# Easter Camping At Jellystone In Cave City, Ky



## freefaller25 (Mar 19, 2006)

The campground is having lots of activities for the kids and it is almost full for Easter weekend, and I was wondering if there are going to be any other outbackers there???

Dana action


----------



## RW98 (Mar 25, 2005)

We will be there Friday with the in laws. I think we are in sites 141 and 142.


----------



## 7heaven (Jun 4, 2005)

Sounds like fun! Have a great trip!


----------



## RLW7302 (Feb 27, 2005)

We won't be there for Easter, but were there just last August (current sig pic is from there! site 134).
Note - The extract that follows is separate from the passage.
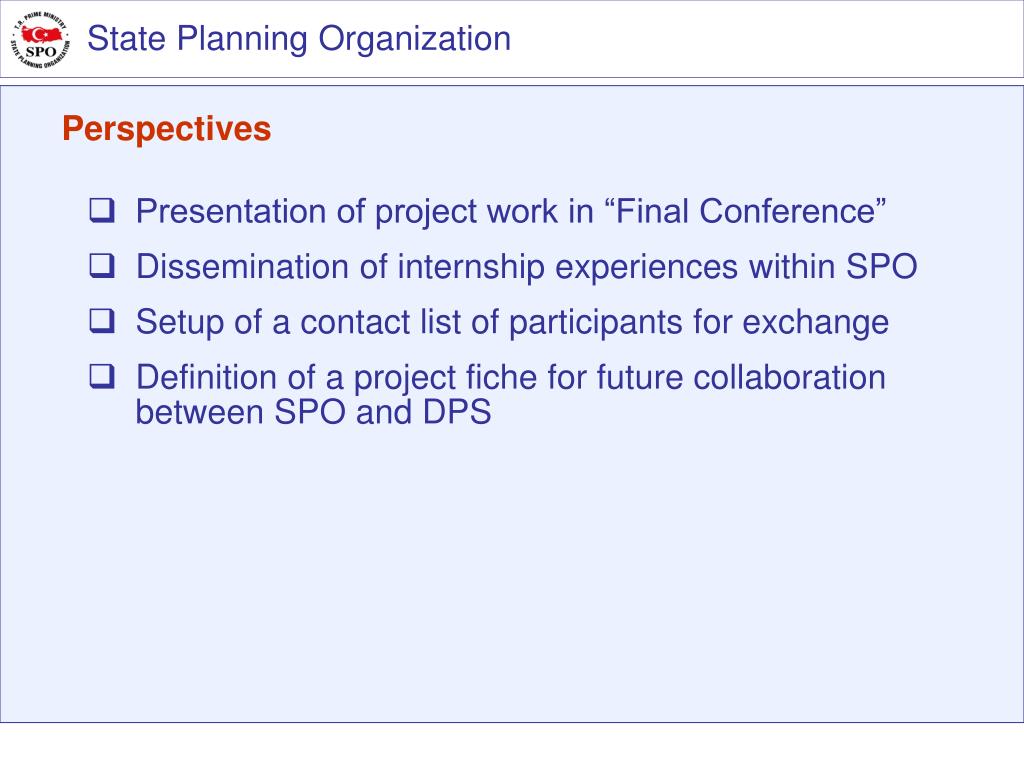Tick the checkbox bullet beside Setup of a contact list
Image resolution: width=1024 pixels, height=768 pixels.
(x=102, y=321)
It's a nice park, and we loved the caves!









Have a great weekend.
- Roger.


----------



## freefaller25 (Mar 19, 2006)

RW-I am not sure what site we are in, but I am sure we will see your outback!


----------



## Oregon_Camper (Sep 13, 2004)

Camping over Easter Weekend? That opens up a HUGE opportunity to hide eggs for the kids!


----------



## freefaller25 (Mar 19, 2006)

RW98 said:


> We will be there Friday with the in laws. I think we are in sites 141 and 142.
> [snapback]100643[/snapback]​


We are in site 99, I am sure we will see you there!

Dana


----------